→ **What you are asked to do**: Extract the lines up to and including the one that contains "Kontakt (65, 972)", starting with the first line of the entries below, and omit the pictures.

[Stored items]
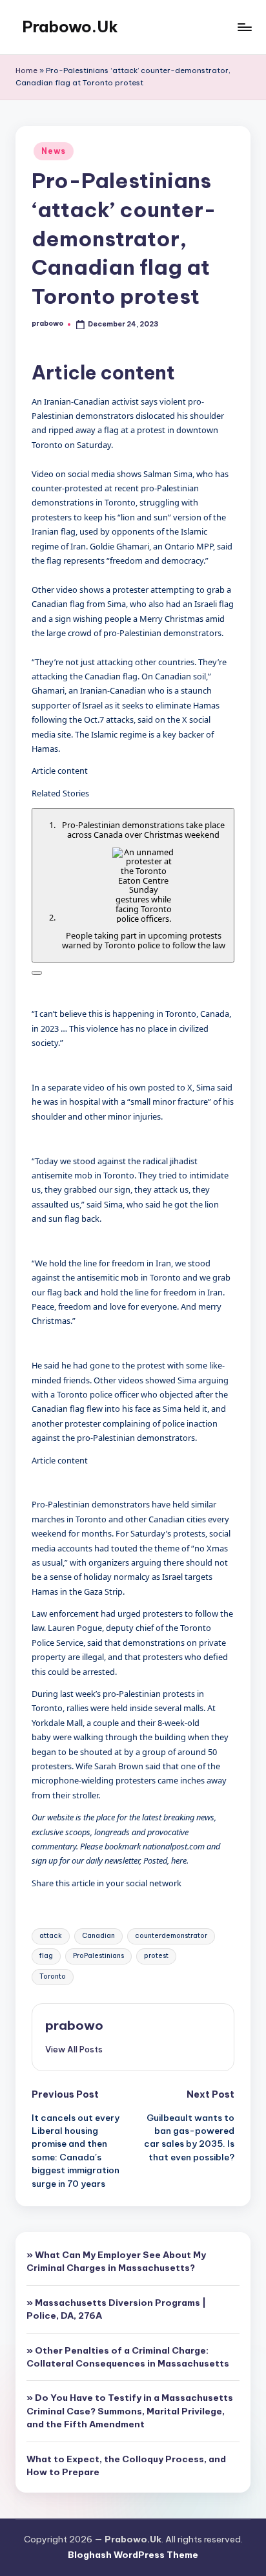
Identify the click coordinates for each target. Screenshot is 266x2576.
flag (46, 1956)
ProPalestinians (98, 1956)
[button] (74, 2049)
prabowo (74, 2025)
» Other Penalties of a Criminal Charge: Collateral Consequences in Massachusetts (127, 2357)
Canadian (98, 1936)
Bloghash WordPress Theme (133, 2554)
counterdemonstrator (171, 1936)
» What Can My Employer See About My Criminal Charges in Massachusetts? (116, 2261)
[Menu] (244, 26)
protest (156, 1956)
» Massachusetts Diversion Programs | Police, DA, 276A (116, 2309)
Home (26, 70)
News (53, 151)
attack (50, 1936)
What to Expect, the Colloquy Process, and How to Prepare (126, 2465)
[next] (37, 973)
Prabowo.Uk (70, 26)
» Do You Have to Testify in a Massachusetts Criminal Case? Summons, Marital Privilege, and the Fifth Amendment (129, 2411)
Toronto (52, 1976)
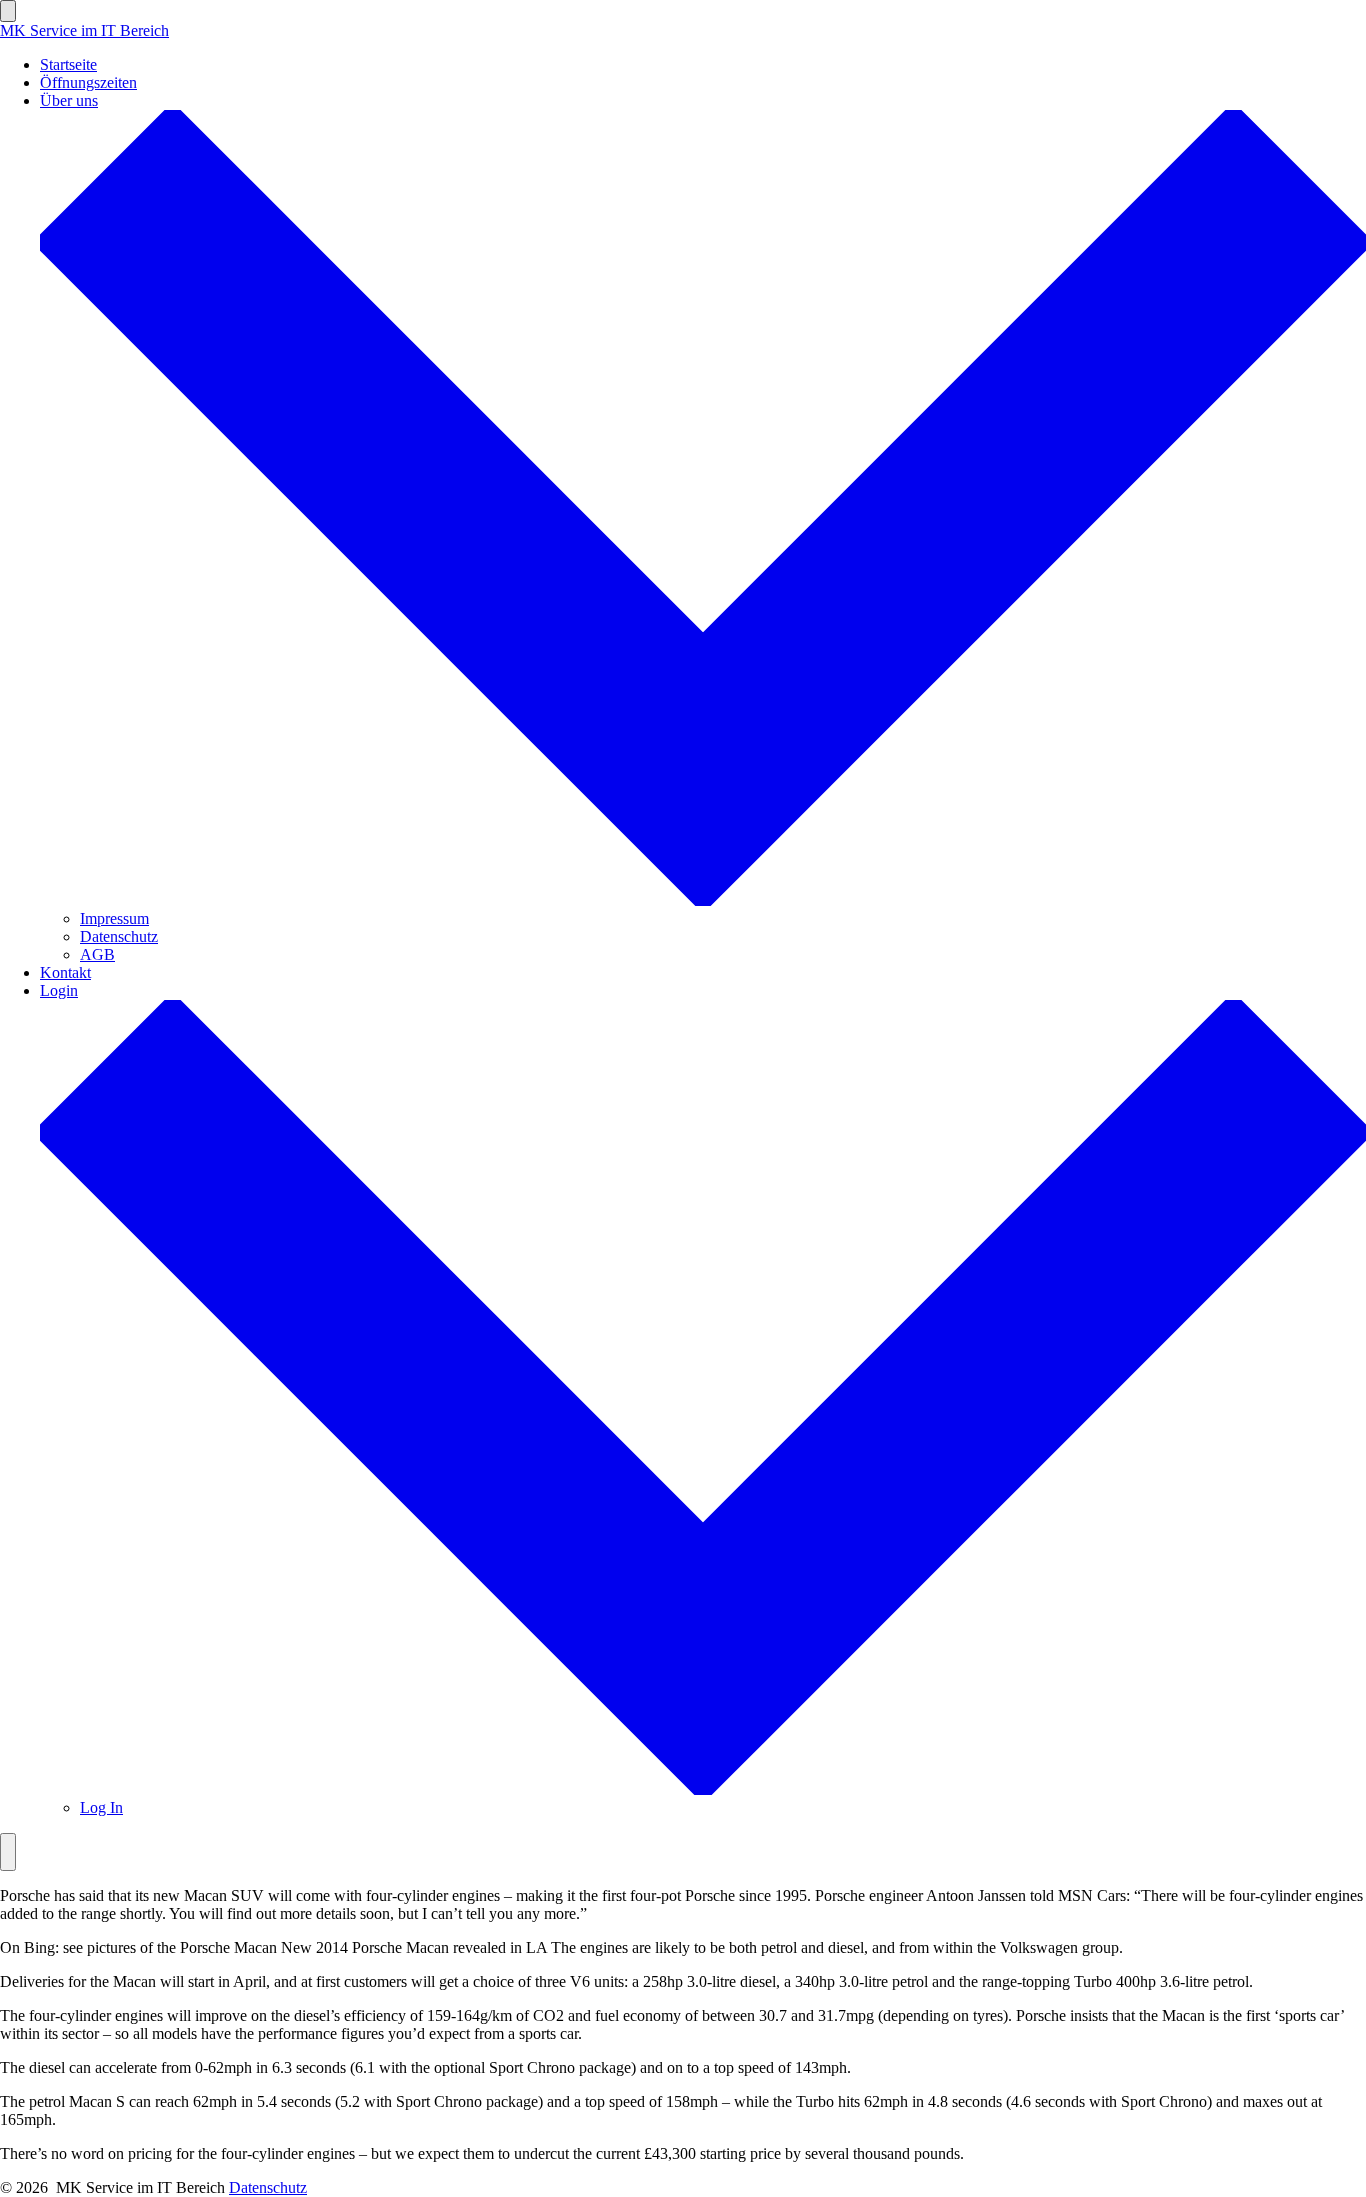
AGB (97, 954)
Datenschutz (119, 936)
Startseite (68, 64)
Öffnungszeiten (88, 82)
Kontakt (65, 972)
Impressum (114, 918)
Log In (101, 1807)
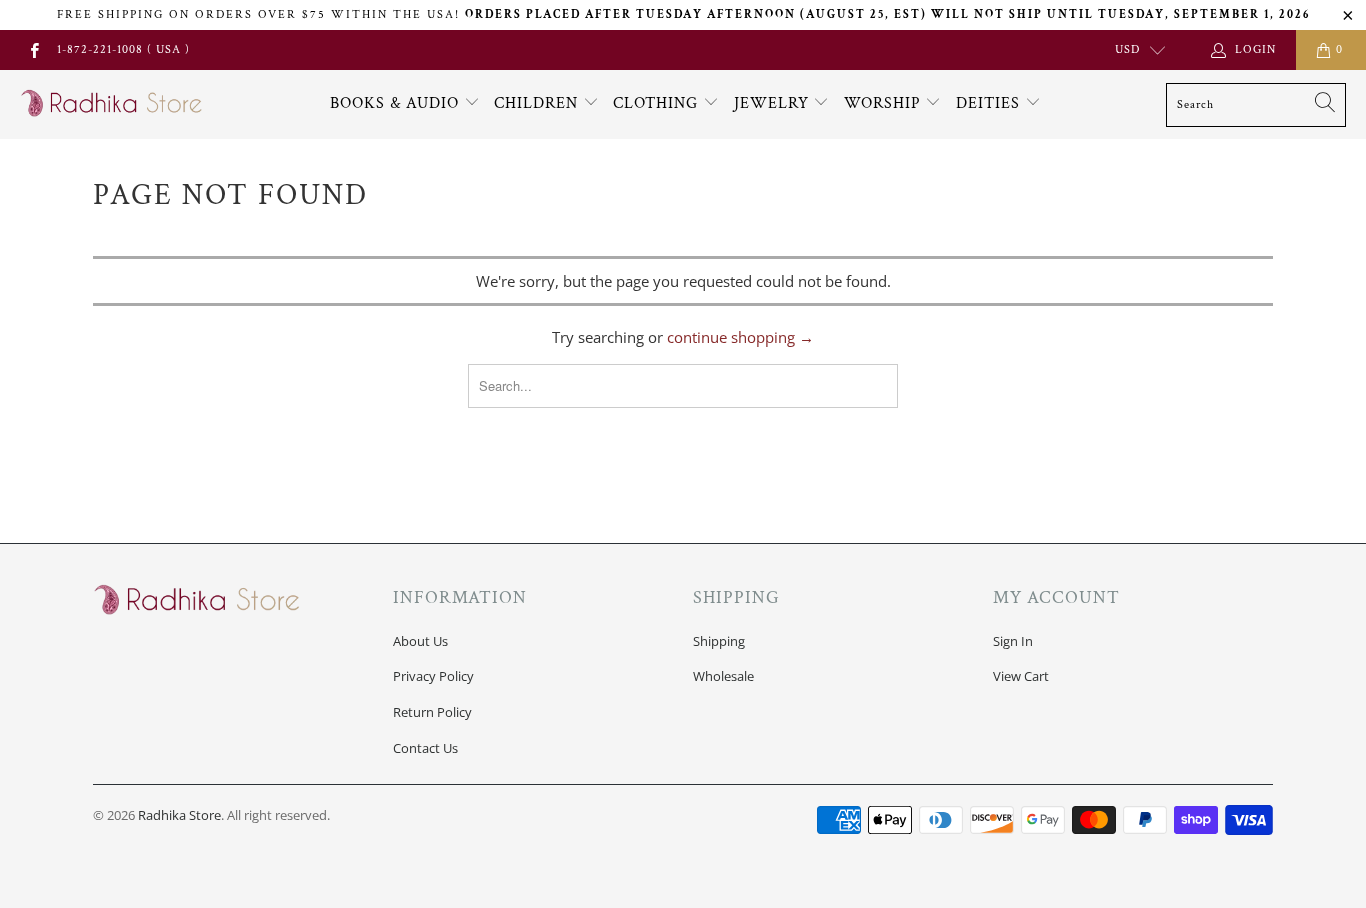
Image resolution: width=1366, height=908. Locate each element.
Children (538, 103)
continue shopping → (740, 337)
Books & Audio (394, 103)
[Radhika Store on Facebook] (33, 49)
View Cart (1021, 676)
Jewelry (774, 103)
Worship (885, 103)
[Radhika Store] (112, 104)
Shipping (719, 641)
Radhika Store (179, 815)
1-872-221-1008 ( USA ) (123, 49)
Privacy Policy (433, 676)
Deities (990, 103)
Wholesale (723, 676)
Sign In (1013, 641)
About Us (420, 641)
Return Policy (432, 712)
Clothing (658, 103)
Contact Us (425, 748)
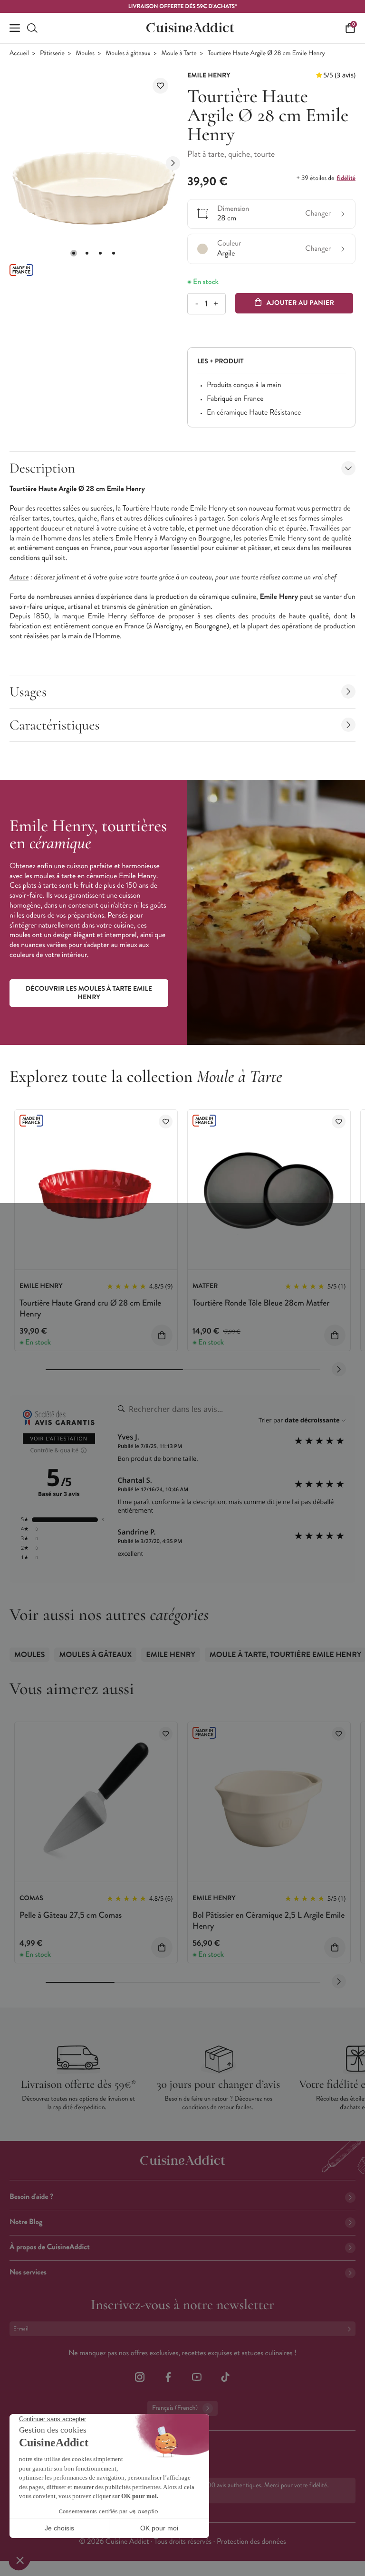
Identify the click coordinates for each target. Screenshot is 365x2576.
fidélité (346, 178)
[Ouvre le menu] (15, 28)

→ **Solution below**:
Identify the click coordinates for each target. Screenshot is 266x2576.
flag (46, 1956)
ProPalestinians (98, 1956)
[button] (74, 2049)
prabowo (74, 2025)
» Other Penalties of a Criminal Charge: Collateral Consequences in Massachusetts (127, 2357)
Canadian (98, 1936)
Bloghash WordPress Theme (133, 2554)
counterdemonstrator (171, 1936)
» What Can My Employer See About My Criminal Charges in Massachusetts? (116, 2261)
[Menu] (244, 26)
protest (156, 1956)
» Massachusetts Diversion Programs | Police, DA, 276A (116, 2309)
Home (26, 70)
News (53, 151)
attack (50, 1936)
What to Expect, the Colloquy Process, and How to Prepare (126, 2465)
[next] (37, 973)
Prabowo.Uk (70, 26)
» Do You Have to Testify in a Massachusetts Criminal Case? Summons, Marital Privilege, and the Fifth Amendment (129, 2411)
Toronto (52, 1976)
AGB (97, 954)
Datenschutz (119, 936)
Startseite (68, 64)
Öffnungszeiten (88, 82)
Kontakt (65, 972)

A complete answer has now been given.